Data in this exercise:
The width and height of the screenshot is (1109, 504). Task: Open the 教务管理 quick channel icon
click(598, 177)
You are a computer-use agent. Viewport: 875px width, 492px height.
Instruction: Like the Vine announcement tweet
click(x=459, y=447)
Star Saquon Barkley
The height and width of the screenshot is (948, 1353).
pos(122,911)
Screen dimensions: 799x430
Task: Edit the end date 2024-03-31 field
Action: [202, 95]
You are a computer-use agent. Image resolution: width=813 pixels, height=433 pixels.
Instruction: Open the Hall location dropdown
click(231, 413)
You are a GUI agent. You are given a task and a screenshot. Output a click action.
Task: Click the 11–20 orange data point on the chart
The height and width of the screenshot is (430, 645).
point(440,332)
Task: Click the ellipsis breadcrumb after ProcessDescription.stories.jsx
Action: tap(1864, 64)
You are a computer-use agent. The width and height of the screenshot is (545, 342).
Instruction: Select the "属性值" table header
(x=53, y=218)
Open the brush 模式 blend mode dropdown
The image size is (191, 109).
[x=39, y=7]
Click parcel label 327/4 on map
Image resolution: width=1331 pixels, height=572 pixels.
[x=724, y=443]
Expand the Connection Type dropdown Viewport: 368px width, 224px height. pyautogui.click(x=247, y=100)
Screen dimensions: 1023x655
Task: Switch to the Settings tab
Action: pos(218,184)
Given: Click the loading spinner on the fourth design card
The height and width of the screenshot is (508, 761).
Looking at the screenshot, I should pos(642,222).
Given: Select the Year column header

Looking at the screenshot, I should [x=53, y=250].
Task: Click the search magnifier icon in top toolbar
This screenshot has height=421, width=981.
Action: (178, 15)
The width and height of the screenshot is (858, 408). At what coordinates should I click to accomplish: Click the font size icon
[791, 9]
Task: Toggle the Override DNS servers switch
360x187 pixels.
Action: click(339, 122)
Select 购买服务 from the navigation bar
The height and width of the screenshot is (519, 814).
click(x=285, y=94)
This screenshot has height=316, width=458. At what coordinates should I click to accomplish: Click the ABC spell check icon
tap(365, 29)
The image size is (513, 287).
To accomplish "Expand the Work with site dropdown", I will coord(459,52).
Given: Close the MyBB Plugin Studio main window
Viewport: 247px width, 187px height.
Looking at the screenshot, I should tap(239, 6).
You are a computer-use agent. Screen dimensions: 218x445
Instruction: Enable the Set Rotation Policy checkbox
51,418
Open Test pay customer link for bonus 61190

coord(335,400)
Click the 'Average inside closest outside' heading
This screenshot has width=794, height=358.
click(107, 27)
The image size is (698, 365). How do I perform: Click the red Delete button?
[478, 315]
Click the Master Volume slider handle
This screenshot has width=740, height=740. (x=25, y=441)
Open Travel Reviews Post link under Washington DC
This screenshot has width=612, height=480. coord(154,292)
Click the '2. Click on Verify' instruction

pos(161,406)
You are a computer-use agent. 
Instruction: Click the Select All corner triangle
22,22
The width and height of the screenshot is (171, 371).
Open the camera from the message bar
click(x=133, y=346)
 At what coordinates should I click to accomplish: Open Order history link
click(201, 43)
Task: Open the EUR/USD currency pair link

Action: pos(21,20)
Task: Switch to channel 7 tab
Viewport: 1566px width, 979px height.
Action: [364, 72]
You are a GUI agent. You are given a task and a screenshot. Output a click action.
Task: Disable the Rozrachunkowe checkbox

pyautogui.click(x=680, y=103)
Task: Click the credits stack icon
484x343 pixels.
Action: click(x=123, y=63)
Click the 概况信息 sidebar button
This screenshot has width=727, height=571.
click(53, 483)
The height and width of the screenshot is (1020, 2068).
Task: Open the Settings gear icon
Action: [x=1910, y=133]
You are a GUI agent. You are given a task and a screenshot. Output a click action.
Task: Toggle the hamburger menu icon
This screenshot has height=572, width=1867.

Exercise directions: Copy out again, unchanged, the material between the line holding "You are a computer-use agent. Screen" and the line holding "Action: click(x=123, y=63)", inclusive.

Final answer:
You are a computer-use agent. Screen dimensions: 218x445
Instruction: Enable the Set Rotation Policy checkbox
51,418
Open Test pay customer link for bonus 61190

coord(335,400)
Click the 'Average inside closest outside' heading
This screenshot has width=794, height=358.
click(107, 27)
The image size is (698, 365). How do I perform: Click the red Delete button?
[478, 315]
Click the Master Volume slider handle
This screenshot has width=740, height=740. (x=25, y=441)
Open Travel Reviews Post link under Washington DC
This screenshot has width=612, height=480. coord(154,292)
Click the '2. Click on Verify' instruction

pos(161,406)
You are a computer-use agent. 
Instruction: Click the Select All corner triangle
22,22
The width and height of the screenshot is (171, 371).
Open the camera from the message bar
click(x=133, y=346)
 At what coordinates should I click to accomplish: Open Order history link
click(201, 43)
Task: Open the EUR/USD currency pair link

Action: pos(21,20)
Task: Switch to channel 7 tab
Viewport: 1566px width, 979px height.
Action: [364, 72]
You are a GUI agent. You are given a task and a screenshot. Output a click action.
Task: Disable the Rozrachunkowe checkbox

pyautogui.click(x=680, y=103)
Task: Click the credits stack icon
484x343 pixels.
Action: click(x=123, y=63)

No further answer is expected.